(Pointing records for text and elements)

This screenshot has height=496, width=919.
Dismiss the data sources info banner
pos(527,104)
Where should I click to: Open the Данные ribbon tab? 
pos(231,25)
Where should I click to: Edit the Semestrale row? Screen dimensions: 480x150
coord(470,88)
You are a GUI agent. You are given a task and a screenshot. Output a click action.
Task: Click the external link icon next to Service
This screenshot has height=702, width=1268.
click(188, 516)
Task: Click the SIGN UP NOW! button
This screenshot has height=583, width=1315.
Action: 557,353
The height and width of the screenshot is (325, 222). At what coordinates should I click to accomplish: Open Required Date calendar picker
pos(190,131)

**EXERCISE DETAILS:**
Format the lines above as a numbered list, leaving out any blank lines.

**THE RESULT:**
1. This screenshot has height=496, width=919.
2. Dismiss the data sources info banner
3. pos(527,104)
4. Where should I click to: Open the Данные ribbon tab? 
5. pos(231,25)
6. Where should I click to: Edit the Semestrale row? Screen dimensions: 480x150
7. coord(470,88)
8. You are a GUI agent. You are given a task and a screenshot. Output a click action.
9. Task: Click the external link icon next to Service
10. This screenshot has height=702, width=1268.
11. click(188, 516)
12. Task: Click the SIGN UP NOW! button
13. This screenshot has height=583, width=1315.
14. Action: 557,353
15. The height and width of the screenshot is (325, 222). At what coordinates should I click to accomplish: Open Required Date calendar picker
16. pos(190,131)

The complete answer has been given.